■ DIRECTIONS FOR THIS TASK:
Your task is to copy the listing exactly, with the pictures left out.

——

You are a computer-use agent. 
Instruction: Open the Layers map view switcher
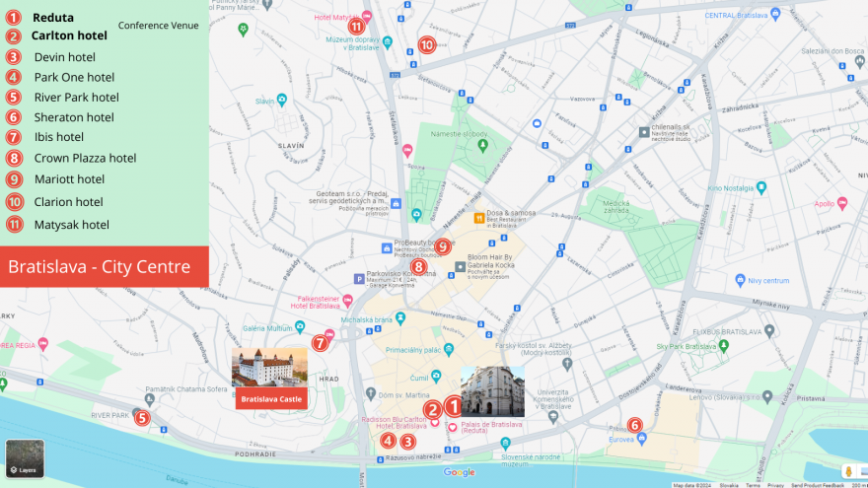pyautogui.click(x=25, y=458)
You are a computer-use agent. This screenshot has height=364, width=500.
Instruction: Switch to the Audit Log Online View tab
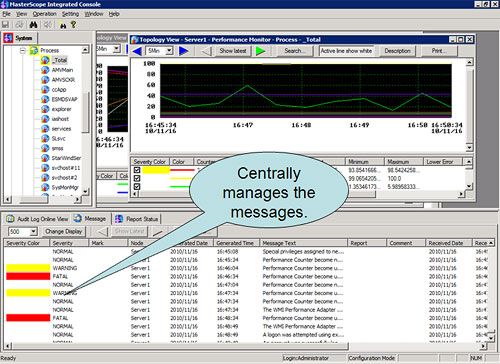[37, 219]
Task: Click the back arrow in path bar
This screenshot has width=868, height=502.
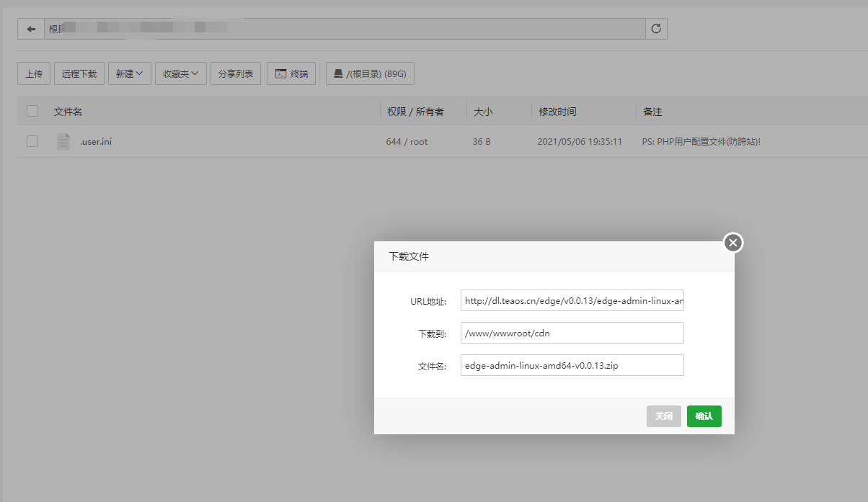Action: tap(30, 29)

——

■ ANSWER FOR THE TASK:
You are a computer-use agent. 
Instruction: Open the Layers map view switcher
pyautogui.click(x=25, y=458)
You are a computer-use agent. This screenshot has height=364, width=500.
Instruction: Switch to the Audit Log Online View tab
[37, 219]
Task: Click the back arrow in path bar
This screenshot has width=868, height=502.
Action: tap(30, 29)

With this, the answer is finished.